Afrique-France : Un ancien ambassadeur au Sénégal parle
Le premier à déchirer le voile du silence, c'est Jean-Christophe Rufin. Médecin humanitaire, écrivain académicien, ambassadeur sui generis. Depuis trois ans, il représentait la France au Sénégal. Dans deux entretiens, à une radio sénégalaise puis dans le quotidien Le Monde, Rufin a mis les pieds dans le plat : « C'est un ministère sinistré, les diplomates sont dans le désarroi le plus total car ils ne se sentent pas défendus. » « Affaiblissement » Comme pour doubler la dose, deux anciens ministres sont montés au créneau, toujours dans Le Monde. Alain Juppé et Hubert Védrine tirent la sonnette d'alarme sur les nombreuses restrictions budgétaires imposées depuis longtemps et parlent d'un« affaiblissement disproportionné », à la veille d'un nouveau tour de vis. « L'effet est dévastateur : l'instrument est sur le point d'être cassé », avertissent les deux anciens ministres, l'un de droite, l'autre de gauche. « Tous nos partenaires s'en rendent compte. » Voilà pour le volet financier. Mais Jean-Christophe Rufin a aussi mis en cause le fonctionnement de la diplomatie française sur les questions africaines. En 2007, fraîchement nommé ambassadeur à Dakar, il espérait un nouveau cours dans les relations France-Afrique.
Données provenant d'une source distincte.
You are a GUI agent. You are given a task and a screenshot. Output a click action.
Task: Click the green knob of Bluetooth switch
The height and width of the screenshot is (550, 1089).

Aujourd'hui, il se déclare déçu et conteste ouvertement Claude Guéant, secrétaire général de l'Élysée, qui gère souvent directement les dossiers les plus sensibles avec les pays africains, au Gabon ou au Sénégal. Le deuxième réseau diplomatique au monde Selon Rufin, sur bon nombre de sujets, les décisions échappent totalement au contrôle du ministre, Bernard Kouchner. « Les plus sensibles sont tranchées par Claude Guéant, qui est un préfet et n'a pas une connaissance particulière de l'Afrique », attaque l'ancien ambassadeur. « On n'est jamais trahi que par les siens », a rétorqué hier le ministre, qui avait nommé l'écrivain, ancien membre comme lui de Médecins sans frontières, à la tête de la plus grande ambassade de France en Afrique. Le porte-parole, Bernard Valero, a rejeté hier l'idée d'une diplomatie en crise. Avec 160 ambassades et un réseau unique d'établissements scolaires, le réseau diplomatique français est, par sa taille, le deuxième au monde, juste après les États-Unis. Derrière les douloureux arbitrages budgétaires, c'est un vrai choixpolitique qu'attendent les diplomates.
Court-circuité sur les dossiers africains, pris en étau par les coupes budgétaires, le Quai d'Orsay ne cache plus sa crise. « C'est un ministère sinistré », accuse Jean-Christophe Rufin, ex-ambassadeur à Dakar.